> _Exercise description_: Present every line of the records below as a Markdown table with two columns, Row and Text. Skip blank lines and number the rows in order.

> _Text and item location entries_:
----

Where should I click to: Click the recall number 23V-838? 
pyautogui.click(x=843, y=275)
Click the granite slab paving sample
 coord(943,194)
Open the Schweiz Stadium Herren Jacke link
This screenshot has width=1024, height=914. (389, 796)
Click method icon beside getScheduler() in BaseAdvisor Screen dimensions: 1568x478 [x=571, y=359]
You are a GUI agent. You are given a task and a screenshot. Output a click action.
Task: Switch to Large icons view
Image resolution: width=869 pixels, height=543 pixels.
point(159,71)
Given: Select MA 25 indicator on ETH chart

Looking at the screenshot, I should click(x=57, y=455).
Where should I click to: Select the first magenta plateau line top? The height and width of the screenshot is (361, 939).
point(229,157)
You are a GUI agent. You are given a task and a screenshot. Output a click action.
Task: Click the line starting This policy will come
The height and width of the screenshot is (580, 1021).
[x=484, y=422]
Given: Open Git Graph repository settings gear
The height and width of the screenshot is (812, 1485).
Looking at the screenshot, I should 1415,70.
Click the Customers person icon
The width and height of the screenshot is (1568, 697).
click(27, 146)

----

> _Solution_:
| Row | Text |
|---|---|
| 1 | Where should I click to: Click the recall number 23V-838?  |
| 2 | pyautogui.click(x=843, y=275) |
| 3 | Click the granite slab paving sample |
| 4 |  coord(943,194) |
| 5 | Open the Schweiz Stadium Herren Jacke link |
| 6 | This screenshot has width=1024, height=914. (389, 796) |
| 7 | Click method icon beside getScheduler() in BaseAdvisor Screen dimensions: 1568x478 [x=571, y=359] |
| 8 | You are a GUI agent. You are given a task and a screenshot. Output a click action. |
| 9 | Task: Switch to Large icons view |
| 10 | Image resolution: width=869 pixels, height=543 pixels. |
| 11 | point(159,71) |
| 12 | Given: Select MA 25 indicator on ETH chart |
| 13 | Looking at the screenshot, I should click(x=57, y=455). |
| 14 | Where should I click to: Select the first magenta plateau line top? The height and width of the screenshot is (361, 939). |
| 15 | point(229,157) |
| 16 | You are a GUI agent. You are given a task and a screenshot. Output a click action. |
| 17 | Task: Click the line starting This policy will come |
| 18 | The height and width of the screenshot is (580, 1021). |
| 19 | [x=484, y=422] |
| 20 | Given: Open Git Graph repository settings gear |
| 21 | The height and width of the screenshot is (812, 1485). |
| 22 | Looking at the screenshot, I should 1415,70. |
| 23 | Click the Customers person icon |
| 24 | The width and height of the screenshot is (1568, 697). |
| 25 | click(27, 146) |